Let's say I have a dataset that has half a dozen(ish) types of data -- posts, and users, and comments, and a few others. Logically, each of these types is a table, and I can join as necessary across them (to, say, find all posts by a given user). That's fine.
Now suppose I have, oh, 250 such datasets (same schemas, different data), and I'm going to load them all into a single database because I want to be able to do queries across datasets. There are two ways I might approach this:
Make 250 sets of tables. Each table is named for its dataset (e.g. Set1.Posts, Set1.Users, ... Set250.Posts, Set250.Users). If I want to do a query across all the users, everywhere, I, um... can I do the moral equivalent of "JOIN *.Posts"? How would that work?

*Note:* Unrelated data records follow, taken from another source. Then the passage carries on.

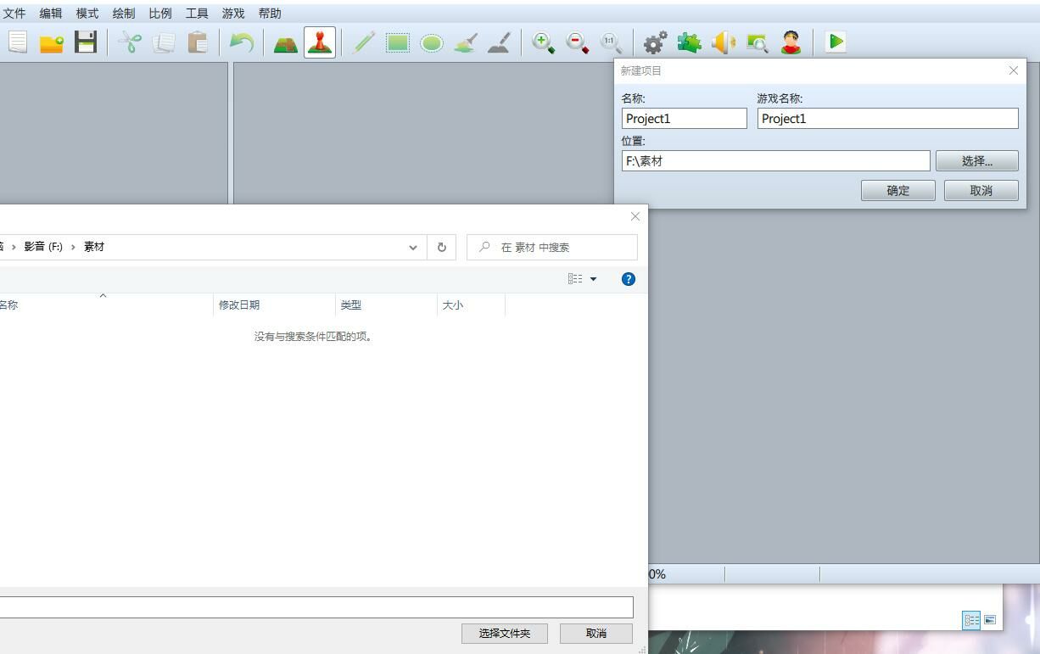Click the 游戏名称 text field
This screenshot has width=1040, height=654.
(887, 119)
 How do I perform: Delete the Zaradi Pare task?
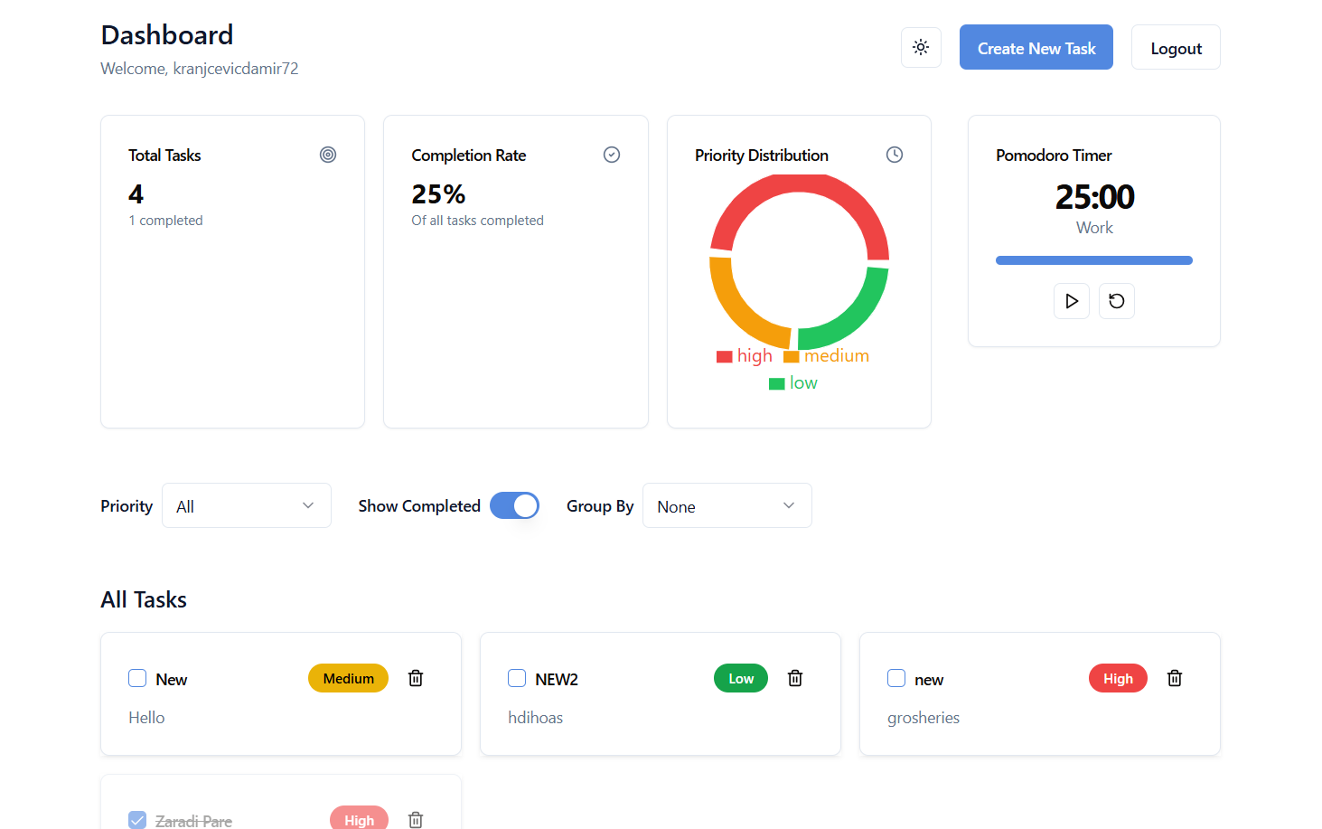click(x=416, y=820)
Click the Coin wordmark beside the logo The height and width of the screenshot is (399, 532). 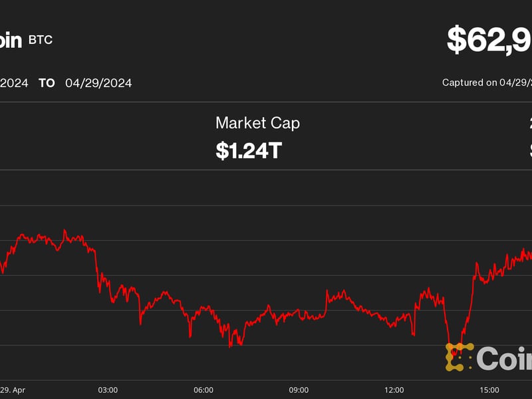tap(504, 358)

Make big tables. I have one Posts table, and one Users table, and so on; at data load I cons up values for a new "dataset" column to say where each row came from. If I only want to look at one site I use a WHERE on that column to restrict the SELECT; if I want everything, it's all there for the taking.
Let me dispense with one possible concern: these datasets are updated from time to time, so at times I'll want to refresh the data from a dataset because an update came out. (An update is a new, complete copy, not a delta.) My database supports data partitioning, so deleting just the rows from that dataset before loading in a fresh copy is not a problem. (In option 1, you just drop the table.)
It seems to me that there is everything to gain and (probably?) nothing to lose by doing #2, if my database can handle that many rows. Because my database is in the "big-data analytics" space, I believe it can handle that. I mean, this database can operate on petabytes of data; my li'l pile of datasets will be well under a terabyte. (In fact, #1 didn't even occur to me, until I mentioned this project in passing and somebody suggested it.)
Is that reasonable, or am I missing something big and obvious? What factors should I be considering that I haven't mentioned? And if I'm wrong and I should be doing #1, how do I write a JOIN that crosses all the datasets?
(All the Stack Exchange data, in case you're wondering.)
Lots of interesting discussion in the comments. And the consensus was that my instinct for #2 was correct.